Calculus: Early Transcendentals, Chapter 6, 6.3, Section 6.3, Problem 20

The shell has the radius -2 - y , the cricumference is 2pi*(-2 - y) and the height is 2 - x , hence, the volume can be evaluated, using the method of cylindrical shells, such that:
V = 2pi*int_(y_1)^(y_2) (-2 - y)*(2-x) dy
You need to evaluate the endpoints from equation y^2+1=2 => y^2 = 1 => y_(1,2) = +-1
V = 2pi*int_(-1)^1 (-2 - y)*(2 - y^2 - 1) dy
V = 2pi*int_(-1)^1 (-2 - y)*(1 - y^2) dy
V = 2pi*int_(-1)^1 (-2 + 2y^2 - y + y^3)dy
V = 2pi*(int_(-1)^1 (-2 dy) + int_(-1)^1 2y^2 dy - int_(-1)^1 ydy + int_(-1)^1 y^3 dy)

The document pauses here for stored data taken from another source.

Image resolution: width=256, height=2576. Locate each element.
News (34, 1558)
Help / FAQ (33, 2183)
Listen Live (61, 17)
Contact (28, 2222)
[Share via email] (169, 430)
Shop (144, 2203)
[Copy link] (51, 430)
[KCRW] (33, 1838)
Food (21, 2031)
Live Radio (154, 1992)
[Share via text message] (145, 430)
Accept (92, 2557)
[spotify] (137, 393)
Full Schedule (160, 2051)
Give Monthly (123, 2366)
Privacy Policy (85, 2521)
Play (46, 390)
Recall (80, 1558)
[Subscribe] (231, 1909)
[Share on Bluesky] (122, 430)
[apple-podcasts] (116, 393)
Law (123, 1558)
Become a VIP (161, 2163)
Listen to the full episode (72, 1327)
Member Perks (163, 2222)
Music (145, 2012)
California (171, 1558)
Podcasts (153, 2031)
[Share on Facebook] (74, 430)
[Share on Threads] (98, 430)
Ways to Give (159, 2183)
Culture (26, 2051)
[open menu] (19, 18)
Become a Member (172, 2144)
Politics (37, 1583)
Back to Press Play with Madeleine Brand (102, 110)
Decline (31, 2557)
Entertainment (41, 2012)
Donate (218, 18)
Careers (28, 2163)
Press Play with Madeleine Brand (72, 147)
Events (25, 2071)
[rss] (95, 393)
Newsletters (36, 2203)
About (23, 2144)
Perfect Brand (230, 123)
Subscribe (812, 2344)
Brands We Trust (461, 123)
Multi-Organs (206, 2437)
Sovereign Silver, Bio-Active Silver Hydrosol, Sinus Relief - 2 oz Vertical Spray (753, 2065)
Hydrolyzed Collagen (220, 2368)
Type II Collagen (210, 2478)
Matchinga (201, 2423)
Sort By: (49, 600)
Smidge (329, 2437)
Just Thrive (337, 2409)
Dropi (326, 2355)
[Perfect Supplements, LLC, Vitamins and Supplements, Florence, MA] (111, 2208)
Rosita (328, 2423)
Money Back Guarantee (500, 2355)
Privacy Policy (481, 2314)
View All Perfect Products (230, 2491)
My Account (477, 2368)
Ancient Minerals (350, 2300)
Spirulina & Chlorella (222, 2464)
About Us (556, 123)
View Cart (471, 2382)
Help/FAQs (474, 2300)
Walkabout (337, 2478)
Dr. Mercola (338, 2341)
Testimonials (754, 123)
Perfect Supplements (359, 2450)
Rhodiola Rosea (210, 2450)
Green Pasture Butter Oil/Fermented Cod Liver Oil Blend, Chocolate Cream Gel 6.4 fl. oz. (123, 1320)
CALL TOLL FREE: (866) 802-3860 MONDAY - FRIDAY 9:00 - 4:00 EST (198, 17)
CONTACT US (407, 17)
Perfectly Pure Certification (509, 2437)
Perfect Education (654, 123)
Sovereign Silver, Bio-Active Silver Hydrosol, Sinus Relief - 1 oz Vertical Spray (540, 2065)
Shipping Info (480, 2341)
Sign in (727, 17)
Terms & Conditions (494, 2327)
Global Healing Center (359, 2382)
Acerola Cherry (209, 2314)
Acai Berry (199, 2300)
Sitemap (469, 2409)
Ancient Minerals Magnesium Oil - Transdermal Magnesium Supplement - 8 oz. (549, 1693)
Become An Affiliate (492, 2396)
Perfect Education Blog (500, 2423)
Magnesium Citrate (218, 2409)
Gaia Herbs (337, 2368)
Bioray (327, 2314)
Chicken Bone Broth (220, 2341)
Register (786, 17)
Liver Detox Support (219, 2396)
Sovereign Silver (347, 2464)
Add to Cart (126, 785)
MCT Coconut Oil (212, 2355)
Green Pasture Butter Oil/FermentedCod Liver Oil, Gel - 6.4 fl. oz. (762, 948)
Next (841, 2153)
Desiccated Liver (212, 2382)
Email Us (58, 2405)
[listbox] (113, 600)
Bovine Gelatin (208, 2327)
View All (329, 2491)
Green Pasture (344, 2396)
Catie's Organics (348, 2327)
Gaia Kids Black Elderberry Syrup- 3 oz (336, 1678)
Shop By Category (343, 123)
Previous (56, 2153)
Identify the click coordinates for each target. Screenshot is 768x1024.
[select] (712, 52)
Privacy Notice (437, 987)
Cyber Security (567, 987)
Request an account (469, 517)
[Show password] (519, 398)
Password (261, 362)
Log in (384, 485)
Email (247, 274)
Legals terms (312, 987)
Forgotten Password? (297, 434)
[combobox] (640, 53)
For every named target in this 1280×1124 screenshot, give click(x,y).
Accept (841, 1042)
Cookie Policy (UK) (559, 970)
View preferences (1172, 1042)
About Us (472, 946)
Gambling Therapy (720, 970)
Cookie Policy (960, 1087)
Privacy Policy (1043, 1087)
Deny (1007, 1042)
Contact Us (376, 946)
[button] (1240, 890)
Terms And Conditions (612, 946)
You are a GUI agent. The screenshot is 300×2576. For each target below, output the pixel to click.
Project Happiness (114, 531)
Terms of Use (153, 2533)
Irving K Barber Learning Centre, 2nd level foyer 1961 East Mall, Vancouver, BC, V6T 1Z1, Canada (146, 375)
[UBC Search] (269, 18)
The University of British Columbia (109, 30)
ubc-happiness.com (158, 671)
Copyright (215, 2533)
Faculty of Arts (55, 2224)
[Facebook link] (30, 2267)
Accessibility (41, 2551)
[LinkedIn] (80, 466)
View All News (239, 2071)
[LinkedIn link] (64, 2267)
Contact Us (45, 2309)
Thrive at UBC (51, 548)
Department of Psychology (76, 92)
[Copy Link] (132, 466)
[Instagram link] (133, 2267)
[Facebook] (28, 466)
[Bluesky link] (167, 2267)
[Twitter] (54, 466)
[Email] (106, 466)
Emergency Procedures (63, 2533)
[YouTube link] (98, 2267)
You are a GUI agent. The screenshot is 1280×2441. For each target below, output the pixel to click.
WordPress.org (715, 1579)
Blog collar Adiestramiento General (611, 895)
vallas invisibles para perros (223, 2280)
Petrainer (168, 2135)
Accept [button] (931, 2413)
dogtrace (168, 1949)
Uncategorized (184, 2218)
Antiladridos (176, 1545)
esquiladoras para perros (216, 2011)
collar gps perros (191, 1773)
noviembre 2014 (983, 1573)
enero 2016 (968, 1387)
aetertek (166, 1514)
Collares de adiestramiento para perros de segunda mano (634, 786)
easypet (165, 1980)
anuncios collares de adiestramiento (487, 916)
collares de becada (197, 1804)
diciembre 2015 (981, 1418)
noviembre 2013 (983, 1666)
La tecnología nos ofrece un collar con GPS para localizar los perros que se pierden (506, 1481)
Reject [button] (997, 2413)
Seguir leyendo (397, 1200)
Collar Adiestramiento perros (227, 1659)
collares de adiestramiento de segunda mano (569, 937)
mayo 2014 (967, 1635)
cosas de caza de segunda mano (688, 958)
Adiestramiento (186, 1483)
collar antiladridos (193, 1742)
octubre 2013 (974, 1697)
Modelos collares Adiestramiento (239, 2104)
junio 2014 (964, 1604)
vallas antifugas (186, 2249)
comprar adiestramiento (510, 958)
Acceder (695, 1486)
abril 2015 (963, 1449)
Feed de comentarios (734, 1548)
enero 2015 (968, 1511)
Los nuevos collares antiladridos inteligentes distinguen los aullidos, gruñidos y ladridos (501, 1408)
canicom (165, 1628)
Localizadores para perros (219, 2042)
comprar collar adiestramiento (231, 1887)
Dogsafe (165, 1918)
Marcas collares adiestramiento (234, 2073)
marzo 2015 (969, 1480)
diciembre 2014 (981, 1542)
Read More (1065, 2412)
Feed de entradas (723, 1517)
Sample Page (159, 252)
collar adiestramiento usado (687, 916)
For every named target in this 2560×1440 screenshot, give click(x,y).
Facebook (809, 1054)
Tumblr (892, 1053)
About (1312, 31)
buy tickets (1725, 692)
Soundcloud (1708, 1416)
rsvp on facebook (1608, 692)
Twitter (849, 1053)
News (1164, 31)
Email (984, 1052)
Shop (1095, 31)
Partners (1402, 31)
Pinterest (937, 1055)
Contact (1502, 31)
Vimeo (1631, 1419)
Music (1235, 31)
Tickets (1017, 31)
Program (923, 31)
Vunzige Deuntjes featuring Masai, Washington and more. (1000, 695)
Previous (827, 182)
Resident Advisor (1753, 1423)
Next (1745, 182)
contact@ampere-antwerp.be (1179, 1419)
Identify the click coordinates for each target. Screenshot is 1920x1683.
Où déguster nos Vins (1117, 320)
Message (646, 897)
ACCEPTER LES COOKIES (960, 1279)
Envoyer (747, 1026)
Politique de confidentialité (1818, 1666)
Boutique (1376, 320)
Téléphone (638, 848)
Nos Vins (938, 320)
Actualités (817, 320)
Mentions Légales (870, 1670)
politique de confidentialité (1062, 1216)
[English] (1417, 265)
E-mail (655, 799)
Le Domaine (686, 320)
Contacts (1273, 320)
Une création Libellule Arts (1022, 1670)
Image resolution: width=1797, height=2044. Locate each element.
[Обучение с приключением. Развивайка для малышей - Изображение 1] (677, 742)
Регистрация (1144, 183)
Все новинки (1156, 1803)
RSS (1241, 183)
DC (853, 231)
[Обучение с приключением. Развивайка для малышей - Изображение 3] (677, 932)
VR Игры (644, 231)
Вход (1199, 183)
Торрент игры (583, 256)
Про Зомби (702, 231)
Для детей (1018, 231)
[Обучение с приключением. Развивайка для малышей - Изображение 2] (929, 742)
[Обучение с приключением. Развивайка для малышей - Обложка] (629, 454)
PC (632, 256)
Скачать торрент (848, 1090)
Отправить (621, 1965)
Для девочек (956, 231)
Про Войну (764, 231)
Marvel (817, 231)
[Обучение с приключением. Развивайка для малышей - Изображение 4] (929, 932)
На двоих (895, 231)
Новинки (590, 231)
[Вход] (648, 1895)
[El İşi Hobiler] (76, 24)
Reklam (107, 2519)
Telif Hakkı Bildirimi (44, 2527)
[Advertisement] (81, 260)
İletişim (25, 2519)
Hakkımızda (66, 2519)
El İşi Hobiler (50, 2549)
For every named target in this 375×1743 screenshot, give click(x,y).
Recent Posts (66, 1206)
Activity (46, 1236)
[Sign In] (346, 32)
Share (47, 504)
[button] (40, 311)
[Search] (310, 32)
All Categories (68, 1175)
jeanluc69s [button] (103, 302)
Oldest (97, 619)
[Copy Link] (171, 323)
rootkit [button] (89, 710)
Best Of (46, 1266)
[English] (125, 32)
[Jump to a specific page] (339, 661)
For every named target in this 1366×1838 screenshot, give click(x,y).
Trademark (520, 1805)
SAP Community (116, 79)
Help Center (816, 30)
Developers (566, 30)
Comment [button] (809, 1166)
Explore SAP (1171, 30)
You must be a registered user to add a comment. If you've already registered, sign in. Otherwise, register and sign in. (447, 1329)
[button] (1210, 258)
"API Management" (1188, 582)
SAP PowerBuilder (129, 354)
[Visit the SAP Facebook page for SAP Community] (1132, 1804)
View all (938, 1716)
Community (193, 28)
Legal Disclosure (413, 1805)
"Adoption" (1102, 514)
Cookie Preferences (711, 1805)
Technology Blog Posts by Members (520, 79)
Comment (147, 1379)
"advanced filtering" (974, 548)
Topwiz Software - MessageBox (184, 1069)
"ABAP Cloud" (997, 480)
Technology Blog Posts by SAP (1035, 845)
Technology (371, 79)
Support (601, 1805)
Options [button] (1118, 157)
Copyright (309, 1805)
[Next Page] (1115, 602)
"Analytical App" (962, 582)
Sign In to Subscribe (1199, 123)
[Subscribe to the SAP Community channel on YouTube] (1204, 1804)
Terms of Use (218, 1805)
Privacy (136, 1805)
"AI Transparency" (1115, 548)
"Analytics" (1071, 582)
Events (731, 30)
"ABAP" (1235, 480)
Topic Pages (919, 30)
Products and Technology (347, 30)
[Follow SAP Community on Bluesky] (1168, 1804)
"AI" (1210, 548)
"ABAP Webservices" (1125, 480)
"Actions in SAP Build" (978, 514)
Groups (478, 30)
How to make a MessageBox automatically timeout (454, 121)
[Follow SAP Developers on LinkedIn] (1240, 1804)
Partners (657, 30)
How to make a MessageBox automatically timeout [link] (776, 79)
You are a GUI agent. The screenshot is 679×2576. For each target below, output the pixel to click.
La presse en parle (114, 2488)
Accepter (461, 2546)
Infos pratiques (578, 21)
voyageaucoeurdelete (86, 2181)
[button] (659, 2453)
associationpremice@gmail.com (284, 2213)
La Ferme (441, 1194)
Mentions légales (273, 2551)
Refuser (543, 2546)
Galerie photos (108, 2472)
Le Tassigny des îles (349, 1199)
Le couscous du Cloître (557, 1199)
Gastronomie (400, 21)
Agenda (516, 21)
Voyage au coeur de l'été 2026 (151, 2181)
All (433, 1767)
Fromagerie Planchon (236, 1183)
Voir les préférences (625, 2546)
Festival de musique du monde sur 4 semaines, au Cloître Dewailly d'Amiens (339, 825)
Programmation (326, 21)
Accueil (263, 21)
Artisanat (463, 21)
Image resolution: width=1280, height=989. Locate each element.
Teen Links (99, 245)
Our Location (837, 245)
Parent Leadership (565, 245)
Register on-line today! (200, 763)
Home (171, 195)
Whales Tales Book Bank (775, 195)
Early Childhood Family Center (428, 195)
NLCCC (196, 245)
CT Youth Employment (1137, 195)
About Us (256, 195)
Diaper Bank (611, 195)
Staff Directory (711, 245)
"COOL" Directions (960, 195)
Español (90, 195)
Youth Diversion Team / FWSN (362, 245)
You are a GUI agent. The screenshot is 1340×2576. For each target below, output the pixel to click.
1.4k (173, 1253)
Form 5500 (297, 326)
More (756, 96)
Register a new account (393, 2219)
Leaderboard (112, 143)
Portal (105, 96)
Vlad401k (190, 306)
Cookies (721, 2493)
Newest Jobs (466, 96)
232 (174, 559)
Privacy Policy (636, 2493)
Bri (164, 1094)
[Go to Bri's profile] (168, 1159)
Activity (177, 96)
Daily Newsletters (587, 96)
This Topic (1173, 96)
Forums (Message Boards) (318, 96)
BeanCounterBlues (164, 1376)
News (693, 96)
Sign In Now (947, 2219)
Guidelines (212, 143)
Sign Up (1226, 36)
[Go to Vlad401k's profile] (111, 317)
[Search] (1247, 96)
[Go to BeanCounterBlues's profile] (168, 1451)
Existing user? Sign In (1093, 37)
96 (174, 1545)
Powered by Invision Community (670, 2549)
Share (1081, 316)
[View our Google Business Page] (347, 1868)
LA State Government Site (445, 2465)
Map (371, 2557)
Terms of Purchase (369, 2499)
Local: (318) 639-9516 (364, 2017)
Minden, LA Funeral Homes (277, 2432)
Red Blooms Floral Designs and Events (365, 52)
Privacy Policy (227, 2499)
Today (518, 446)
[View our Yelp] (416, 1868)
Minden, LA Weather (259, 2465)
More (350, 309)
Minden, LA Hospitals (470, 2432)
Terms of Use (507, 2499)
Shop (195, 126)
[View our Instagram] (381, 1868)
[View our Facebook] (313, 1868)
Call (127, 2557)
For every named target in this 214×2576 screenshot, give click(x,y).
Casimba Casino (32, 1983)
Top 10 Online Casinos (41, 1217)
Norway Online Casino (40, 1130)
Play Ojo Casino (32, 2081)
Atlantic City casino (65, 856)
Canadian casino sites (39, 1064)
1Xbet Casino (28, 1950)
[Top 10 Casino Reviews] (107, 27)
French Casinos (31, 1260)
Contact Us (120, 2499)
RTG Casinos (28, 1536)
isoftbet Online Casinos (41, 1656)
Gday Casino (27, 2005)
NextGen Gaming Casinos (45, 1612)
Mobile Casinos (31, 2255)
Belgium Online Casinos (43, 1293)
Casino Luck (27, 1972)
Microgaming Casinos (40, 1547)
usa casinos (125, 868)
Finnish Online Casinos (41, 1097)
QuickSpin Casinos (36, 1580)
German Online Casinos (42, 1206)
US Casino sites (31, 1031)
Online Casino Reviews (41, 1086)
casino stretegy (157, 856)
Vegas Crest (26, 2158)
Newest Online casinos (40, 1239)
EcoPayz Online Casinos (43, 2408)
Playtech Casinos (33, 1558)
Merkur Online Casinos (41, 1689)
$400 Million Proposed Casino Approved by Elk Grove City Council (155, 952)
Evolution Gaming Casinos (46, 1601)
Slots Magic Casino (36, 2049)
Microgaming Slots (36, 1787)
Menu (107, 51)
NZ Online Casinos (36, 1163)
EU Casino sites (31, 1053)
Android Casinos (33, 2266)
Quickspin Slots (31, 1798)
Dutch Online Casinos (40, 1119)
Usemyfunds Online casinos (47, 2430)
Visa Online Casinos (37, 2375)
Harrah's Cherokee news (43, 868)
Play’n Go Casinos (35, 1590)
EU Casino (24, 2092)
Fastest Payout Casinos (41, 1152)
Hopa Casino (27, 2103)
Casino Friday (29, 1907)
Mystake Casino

Using the formula int x^n dx = (x^(n+1))/(n+1) yields:
V = 2pi*(-2y + 2y^3/3 - y^2/2 +y^4/4)|_(-1)^1
V = 2pi*(-2 + 2/3 - 1/2 + 1/4 + 2 +2/3 + 1/2 - 1/4)|_(-1)^1
V = 2pi*(+ 4/3)
V = (8pi)/3
Hence, evaluating the volume, using the method of cylindrical shells, yields V = (8pi)/3.